Every named pond in the Adirondack Park — quiet waters, lean-to destinations, swimming holes. Browse by region or jump to a name.
Cary Pond is a 40-acre water in the Long Lake township — backcountry enough that it hasn't made it onto the standard paddling circuits, but documented in the DEC inventory and named on the topo. No fish stocking records on file, which usually means brook trout if anything, or nothing at all. The pond sits in working forest land where access depends on private logging roads and whatever handshake arrangements might exist with the landowner — worth a stop at the Long Lake town office or a local fly shop before you commit to the drive. If you're already in the area for Newcomb or the Santanoni corridor, it's a footnote; if you're chasing obscure ponds for their own sake, it's exactly that.
Charley Pond is a 109-acre pond in the Long Lake township — one of those mid-sized waters that sits off the main recreational corridors and sees minimal pressure as a result. No fish species data on record, which typically means either unstocked native brookies or fishless — worth a call to the local DEC office if you're planning to wet a line. The pond is characteristic of the central Adirondack lowlands: forested shoreline, likely boggy in sections, and accessible by either private road or unmarked approach depending on which end you're coming from. Long Lake hamlet is the logical resupply base and starting point for recon.

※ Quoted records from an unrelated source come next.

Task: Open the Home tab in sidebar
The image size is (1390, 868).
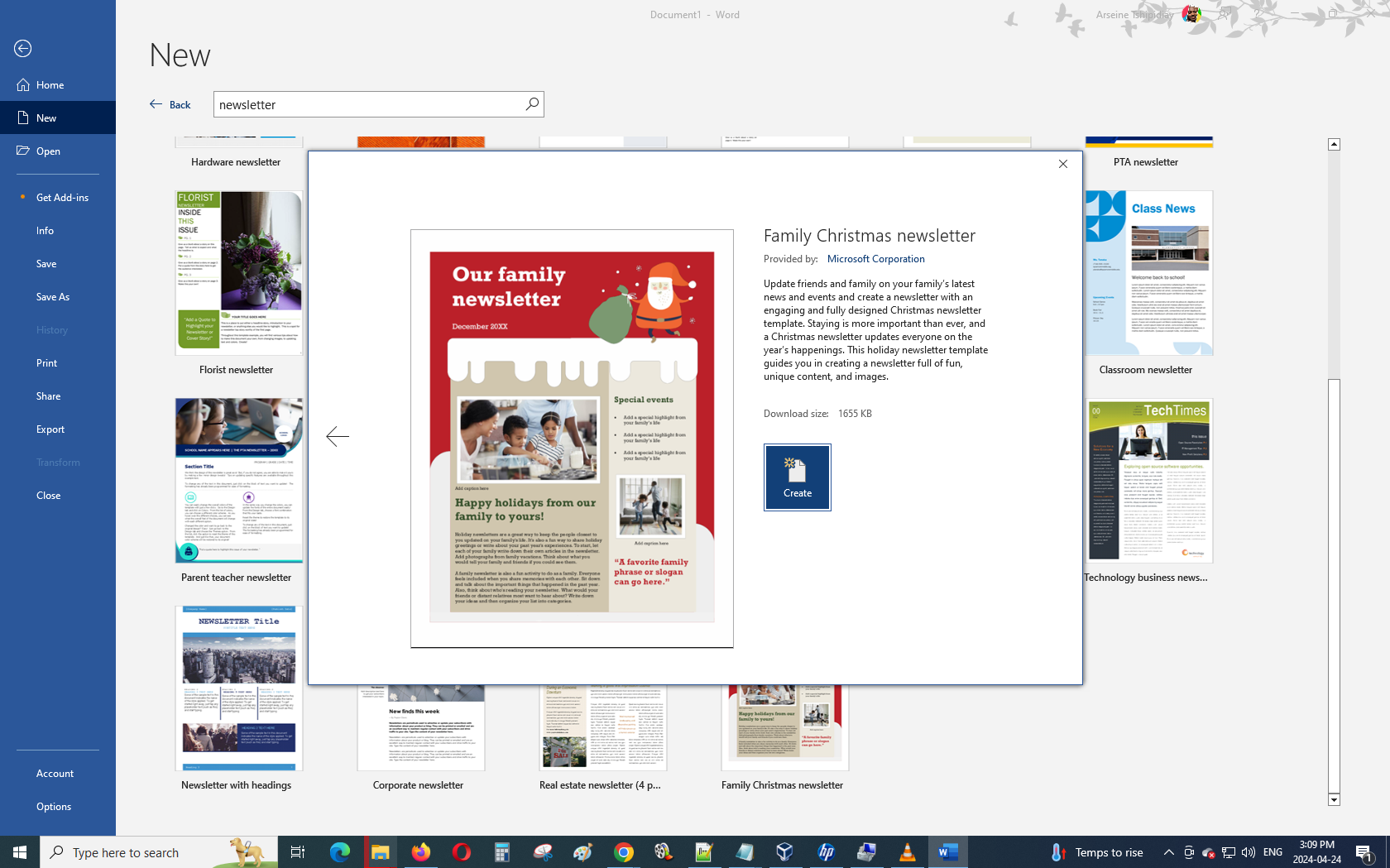Action: [x=50, y=85]
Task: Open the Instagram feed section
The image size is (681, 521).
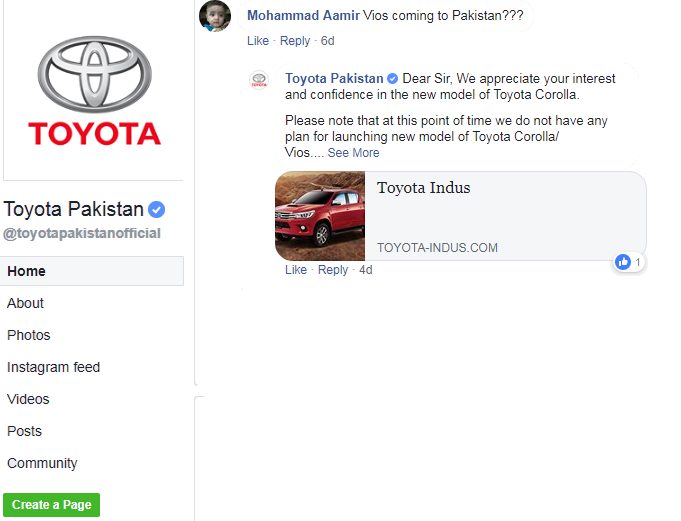Action: point(53,367)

Corner Pond is a three-acre pocket tucked into the Long Lake township — small enough that it won't appear on most road atlases and remote enough that casual access information is scarce. No fish species data on file, which in the deeper backcountry often means either unstocked or unsampled rather than barren; brook trout move into these small waters opportunistically after high-water years. The name suggests either a surveyor's landmark or a position relative to a larger water or property line — context that's gone quiet in the local record. Worth asking at the Long Lake town office or the local DEC if you're serious about finding it.
Corner Pond sits north of Long Lake village — a 61-acre water with no formal trail access and no fish stocking records, which means it's either a bushwhack destination or a paddler's side trip from the Raquette River system depending on how the drainage connects. The name suggests it marks a surveyor's boundary or a property corner from the old timber-lease days, but without recent DEC use or angler traffic, it's dropped off the recreational radar. Waters like this are common in the Long Lake corridor: named on the map, viable by canoe or compass, but not maintained for foot traffic. If you're already on the Raquette with a boat and a day to explore, Corner Pond might be worth the detour — otherwise it's a map dot, not a destination.